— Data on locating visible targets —
━━━━
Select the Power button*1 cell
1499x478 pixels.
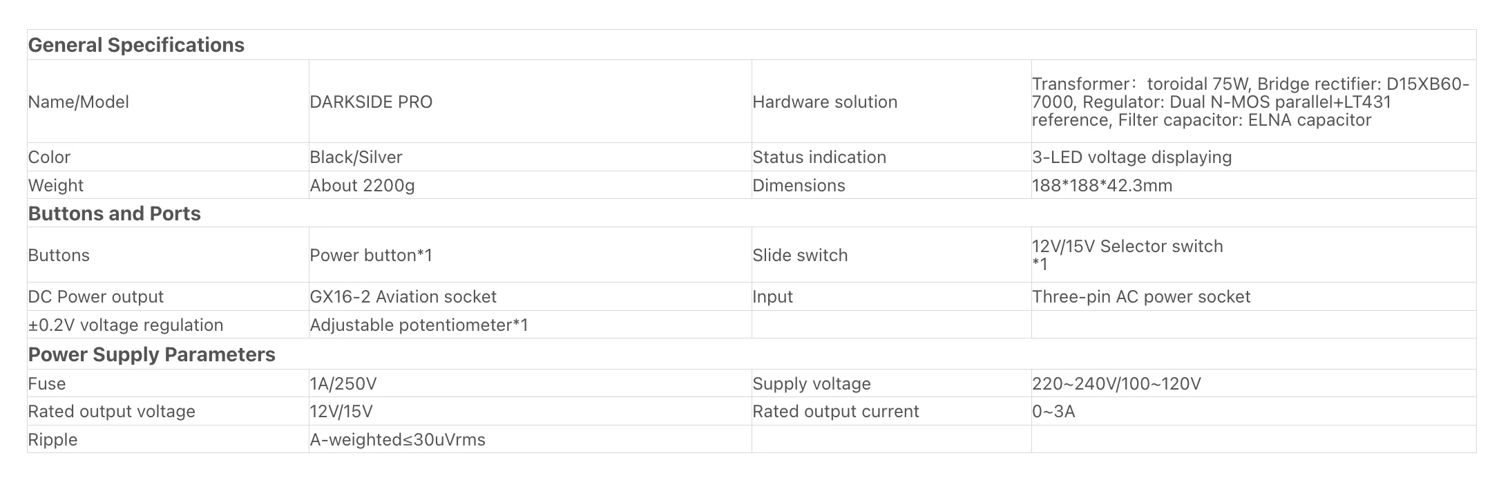371,256
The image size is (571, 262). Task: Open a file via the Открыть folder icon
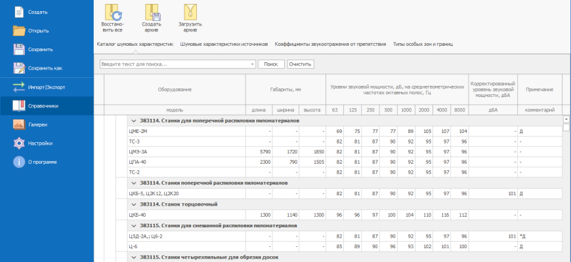[x=18, y=30]
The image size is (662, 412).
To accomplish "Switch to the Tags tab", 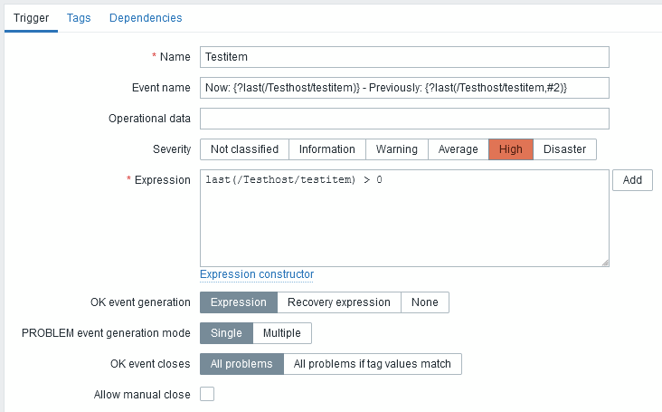I will coord(79,17).
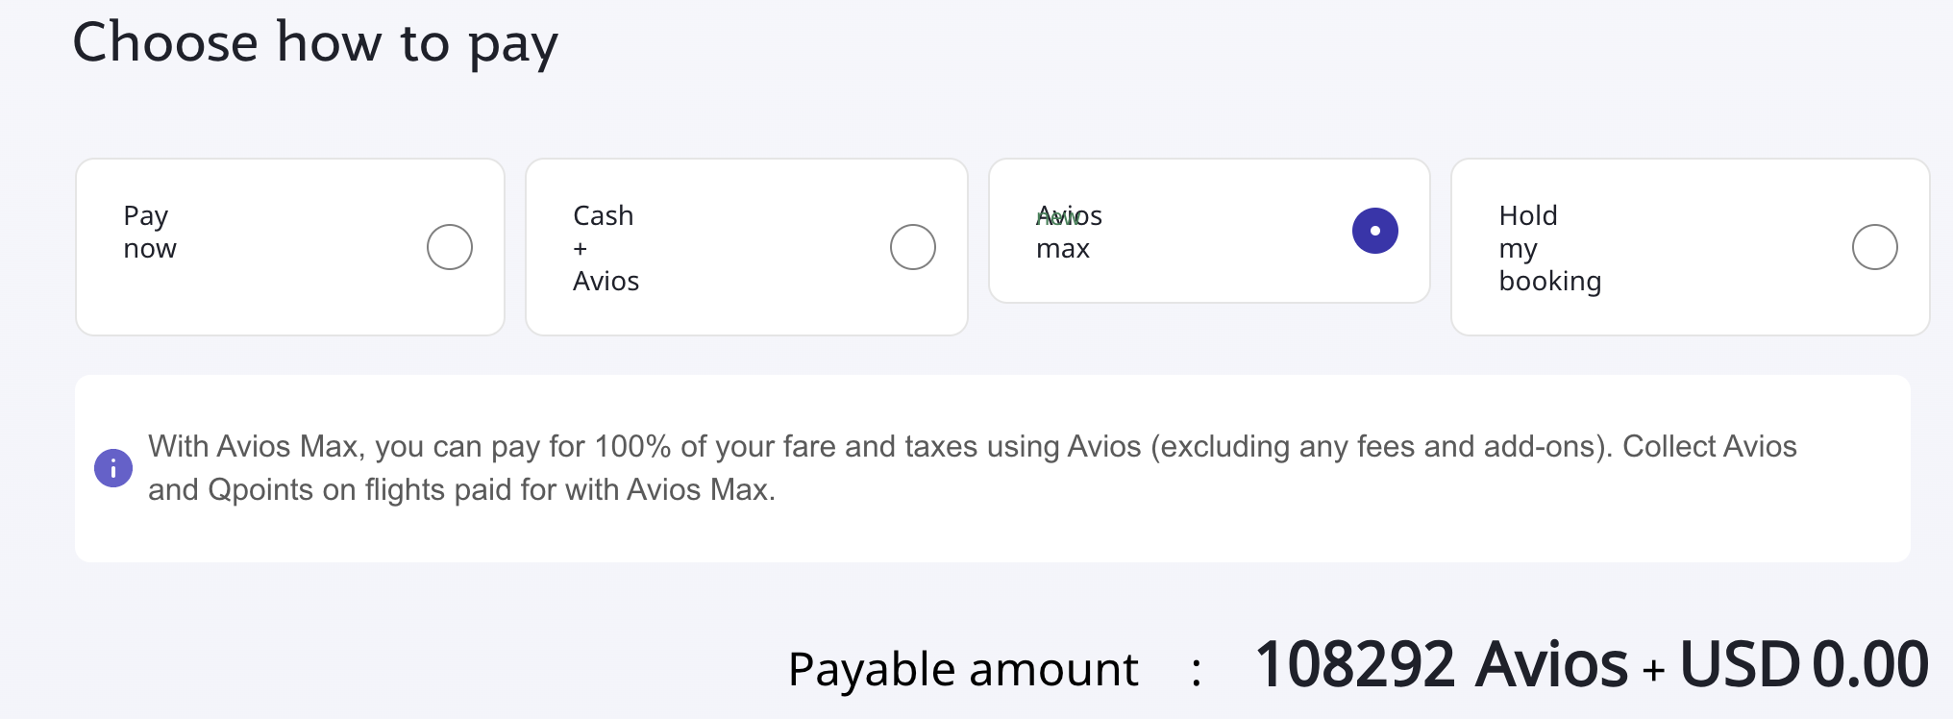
━━━━
— Task directions —
Show each line above that contains the word "size".

— Answer for the task —
The image size is (571, 262). Task: Open a file via the Открыть folder icon
The image size is (662, 412).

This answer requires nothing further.